Do You Really Need a Style Analysis?

***Update, 5/21/15: Gwen is a tough one! After examining pictures of her body, I have decided that she is actually FN. Her shoulders are very broad, and her rib cage is wider than her hips. The celebrity I found with the most similar body shape to Gwen’s is Cameron Diaz, who is pretty much universally regarded as FN.***

Note: I have discussed Gwen Stefani with some real-life TRs, who feel that her body is far too yang. So I have settled on her being a Soft Dramatic, with a yin face and a yang body. I still definitely do not think she is FG!

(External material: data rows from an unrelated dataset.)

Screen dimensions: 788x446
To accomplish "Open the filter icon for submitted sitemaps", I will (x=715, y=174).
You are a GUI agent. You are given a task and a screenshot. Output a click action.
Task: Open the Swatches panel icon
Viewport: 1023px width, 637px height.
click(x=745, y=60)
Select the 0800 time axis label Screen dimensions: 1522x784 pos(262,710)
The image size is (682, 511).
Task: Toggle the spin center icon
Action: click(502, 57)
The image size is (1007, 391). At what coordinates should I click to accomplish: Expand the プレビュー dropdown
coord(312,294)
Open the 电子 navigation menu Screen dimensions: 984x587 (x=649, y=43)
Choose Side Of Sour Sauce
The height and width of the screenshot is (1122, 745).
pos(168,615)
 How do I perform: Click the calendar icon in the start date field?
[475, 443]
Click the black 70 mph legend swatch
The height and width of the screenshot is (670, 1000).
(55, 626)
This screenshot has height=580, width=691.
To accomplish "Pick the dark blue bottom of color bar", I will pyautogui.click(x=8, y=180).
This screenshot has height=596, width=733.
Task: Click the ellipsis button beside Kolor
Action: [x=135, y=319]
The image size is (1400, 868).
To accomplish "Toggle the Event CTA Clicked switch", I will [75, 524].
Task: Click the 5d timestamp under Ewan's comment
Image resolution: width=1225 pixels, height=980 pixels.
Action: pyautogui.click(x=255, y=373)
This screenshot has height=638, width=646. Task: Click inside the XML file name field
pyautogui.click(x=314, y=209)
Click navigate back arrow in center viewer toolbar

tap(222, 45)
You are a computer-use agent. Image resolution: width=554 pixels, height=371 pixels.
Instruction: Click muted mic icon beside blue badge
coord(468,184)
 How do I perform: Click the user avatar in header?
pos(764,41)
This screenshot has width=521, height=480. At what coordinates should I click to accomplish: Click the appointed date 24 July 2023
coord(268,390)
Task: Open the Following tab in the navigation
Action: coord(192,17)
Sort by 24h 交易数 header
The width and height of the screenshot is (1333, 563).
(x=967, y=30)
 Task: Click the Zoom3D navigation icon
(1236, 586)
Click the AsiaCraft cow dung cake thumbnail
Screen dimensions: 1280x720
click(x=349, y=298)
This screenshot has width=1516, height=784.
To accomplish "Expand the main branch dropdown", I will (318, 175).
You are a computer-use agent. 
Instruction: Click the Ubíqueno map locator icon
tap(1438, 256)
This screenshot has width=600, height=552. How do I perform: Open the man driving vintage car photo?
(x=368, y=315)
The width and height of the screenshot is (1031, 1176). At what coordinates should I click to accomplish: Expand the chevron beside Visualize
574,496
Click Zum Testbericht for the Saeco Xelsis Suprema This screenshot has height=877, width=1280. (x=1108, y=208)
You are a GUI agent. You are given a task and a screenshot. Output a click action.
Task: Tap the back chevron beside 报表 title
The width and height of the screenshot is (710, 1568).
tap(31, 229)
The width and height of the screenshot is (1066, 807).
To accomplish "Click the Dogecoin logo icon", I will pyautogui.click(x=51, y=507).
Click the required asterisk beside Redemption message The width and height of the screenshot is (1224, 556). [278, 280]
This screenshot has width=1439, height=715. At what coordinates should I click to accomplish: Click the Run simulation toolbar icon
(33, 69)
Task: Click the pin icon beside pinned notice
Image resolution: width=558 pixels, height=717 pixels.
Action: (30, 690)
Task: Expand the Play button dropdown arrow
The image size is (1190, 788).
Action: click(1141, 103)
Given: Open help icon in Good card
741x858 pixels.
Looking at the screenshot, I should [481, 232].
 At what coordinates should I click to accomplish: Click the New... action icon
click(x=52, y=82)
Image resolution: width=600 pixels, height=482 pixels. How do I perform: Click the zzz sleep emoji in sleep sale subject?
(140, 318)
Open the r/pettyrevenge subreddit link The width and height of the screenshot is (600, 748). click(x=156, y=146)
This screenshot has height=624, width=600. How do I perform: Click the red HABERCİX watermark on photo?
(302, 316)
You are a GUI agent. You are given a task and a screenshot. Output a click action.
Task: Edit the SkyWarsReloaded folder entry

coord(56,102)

Do I need a style analysis? This is a question I’ve been turning over lately in my mind. While I can’t afford Kibbe, there are two other people that I know of who offer a Kibbe-based service and have generally good reviews: Rachel of Best Dressed and Sarah of Guiding Lines both offer reasonably priced services.

I have, however, yet to get myself analyzed. Truth be told, I’m scared. I don’t want to be told what I don’t want to hear. I don’t feel like I fit the typical body type we see in FG, and I score in C/G range on the test. I find, however, that Kibbe’s recommendations work really well for me, I feel good in FG clothes, and I ruled out other possibilities like SN because I need structure. I have blathered on about how I landed on FG in depth.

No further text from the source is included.